Description
Disclaimer: this is a feature request. I am able to open a PR, but first I want to check whether this makes sense to other people as well.
Problem
Commonly when using vector search, I want to know how relevant the results are. Not only do I want to get the most relevant results, but I also want to add a threshold, and cap any result that does not surpasses this value.
Other frameworks such as langchain offer support to querying with scores (and, therefore, filtering by thresholds) by annotating the query with a distance
parameter, and then normalizing this value and filtering the results on python layer.

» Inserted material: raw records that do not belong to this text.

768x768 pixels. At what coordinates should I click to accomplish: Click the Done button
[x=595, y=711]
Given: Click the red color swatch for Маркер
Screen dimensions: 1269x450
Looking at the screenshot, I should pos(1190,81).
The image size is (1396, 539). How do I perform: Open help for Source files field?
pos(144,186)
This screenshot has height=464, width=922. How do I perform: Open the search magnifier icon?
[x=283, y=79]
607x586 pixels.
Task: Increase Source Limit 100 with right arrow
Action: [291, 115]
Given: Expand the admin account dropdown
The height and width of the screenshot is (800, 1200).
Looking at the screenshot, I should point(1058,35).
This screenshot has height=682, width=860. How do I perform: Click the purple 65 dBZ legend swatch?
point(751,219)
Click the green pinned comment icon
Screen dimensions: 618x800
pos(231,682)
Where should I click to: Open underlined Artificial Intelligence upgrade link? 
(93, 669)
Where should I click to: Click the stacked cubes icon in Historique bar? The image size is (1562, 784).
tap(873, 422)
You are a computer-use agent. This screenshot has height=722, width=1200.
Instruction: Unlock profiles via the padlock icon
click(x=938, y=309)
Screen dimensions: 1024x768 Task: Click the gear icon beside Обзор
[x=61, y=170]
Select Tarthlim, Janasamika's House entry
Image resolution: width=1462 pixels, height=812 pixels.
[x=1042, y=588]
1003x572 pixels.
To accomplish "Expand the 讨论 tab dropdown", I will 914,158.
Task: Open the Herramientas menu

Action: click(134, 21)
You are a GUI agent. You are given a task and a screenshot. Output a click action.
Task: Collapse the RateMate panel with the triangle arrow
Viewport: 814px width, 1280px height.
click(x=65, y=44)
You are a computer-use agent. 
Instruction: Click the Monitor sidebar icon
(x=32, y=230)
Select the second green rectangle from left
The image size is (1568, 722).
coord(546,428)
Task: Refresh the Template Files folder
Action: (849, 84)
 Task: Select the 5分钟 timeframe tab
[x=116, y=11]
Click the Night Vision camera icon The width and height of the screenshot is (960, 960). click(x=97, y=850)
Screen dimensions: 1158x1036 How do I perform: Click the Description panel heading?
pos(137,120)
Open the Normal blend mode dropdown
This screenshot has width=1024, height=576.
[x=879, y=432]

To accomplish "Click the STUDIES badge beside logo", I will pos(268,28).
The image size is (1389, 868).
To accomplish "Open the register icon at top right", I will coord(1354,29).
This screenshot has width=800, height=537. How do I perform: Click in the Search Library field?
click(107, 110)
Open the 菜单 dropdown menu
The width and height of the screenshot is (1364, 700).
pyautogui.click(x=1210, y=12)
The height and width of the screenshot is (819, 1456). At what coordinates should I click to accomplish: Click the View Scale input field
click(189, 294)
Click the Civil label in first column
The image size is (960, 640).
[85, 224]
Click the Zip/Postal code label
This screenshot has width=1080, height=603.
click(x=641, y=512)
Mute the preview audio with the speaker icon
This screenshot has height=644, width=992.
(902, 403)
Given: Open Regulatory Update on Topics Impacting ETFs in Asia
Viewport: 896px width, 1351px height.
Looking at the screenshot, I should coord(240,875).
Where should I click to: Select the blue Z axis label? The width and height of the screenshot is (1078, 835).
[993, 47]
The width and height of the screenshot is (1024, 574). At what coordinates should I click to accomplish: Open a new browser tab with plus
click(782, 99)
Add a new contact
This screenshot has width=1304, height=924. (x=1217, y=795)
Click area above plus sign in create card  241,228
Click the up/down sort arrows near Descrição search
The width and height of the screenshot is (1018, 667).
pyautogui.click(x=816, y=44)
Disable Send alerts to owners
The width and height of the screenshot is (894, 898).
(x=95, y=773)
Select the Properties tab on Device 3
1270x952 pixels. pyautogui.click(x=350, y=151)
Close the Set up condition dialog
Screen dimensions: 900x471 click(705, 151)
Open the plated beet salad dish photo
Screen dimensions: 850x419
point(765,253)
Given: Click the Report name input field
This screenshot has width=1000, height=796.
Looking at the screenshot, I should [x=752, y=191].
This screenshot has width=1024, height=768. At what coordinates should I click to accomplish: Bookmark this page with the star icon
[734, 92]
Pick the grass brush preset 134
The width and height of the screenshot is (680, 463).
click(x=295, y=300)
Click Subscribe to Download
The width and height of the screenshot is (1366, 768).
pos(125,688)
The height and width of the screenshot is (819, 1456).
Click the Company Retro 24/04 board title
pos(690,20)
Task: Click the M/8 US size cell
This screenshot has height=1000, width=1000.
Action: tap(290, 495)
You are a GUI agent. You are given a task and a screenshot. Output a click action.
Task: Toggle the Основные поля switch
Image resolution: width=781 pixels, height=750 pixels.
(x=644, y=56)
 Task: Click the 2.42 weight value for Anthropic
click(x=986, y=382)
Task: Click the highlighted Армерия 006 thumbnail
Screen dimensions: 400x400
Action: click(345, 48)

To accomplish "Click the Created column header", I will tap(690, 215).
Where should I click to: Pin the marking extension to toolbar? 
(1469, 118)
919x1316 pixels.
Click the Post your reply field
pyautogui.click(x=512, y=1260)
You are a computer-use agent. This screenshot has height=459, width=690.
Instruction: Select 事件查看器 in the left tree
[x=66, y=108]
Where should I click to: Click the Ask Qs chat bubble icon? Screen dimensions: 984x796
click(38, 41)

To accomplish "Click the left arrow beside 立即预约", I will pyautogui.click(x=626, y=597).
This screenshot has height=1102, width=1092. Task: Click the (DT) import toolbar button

This is useful, because it does not change query complexity - same indexes can be used, regardless of ANN indexing or not indexing at all.
My use cases involve querying over Django. While a Django specific solution will help, it is possible to consider this support for other connectors as well.
Proposition
Add a Model Queryset that adds automatic annotation + filtering for distance and thresholds. The interface can look like this:
from django.db import models
from pgvector.django import VectorField, PgVectorModelMixin
# Model definition
class MyModel(PgVectorModelMixin, models.Model):
embedding = VectorField(dimensions=3)
# database entries
good_match_embedding = MyModel(embedding=[1, 2, 3])
bad_match_embedding = MyModel(embedding=[-100, -100, -100])
good_match_embedding.save()
bad_match_embedding.save()
# embedding similar to `good_match_embedding`
query_embedding = [1, 2, 4]
best_matches = MyModel.objects.similarity(embedding=query_embedding, threshold=0.7)
print(best_matches) # A list with only good_match_embedding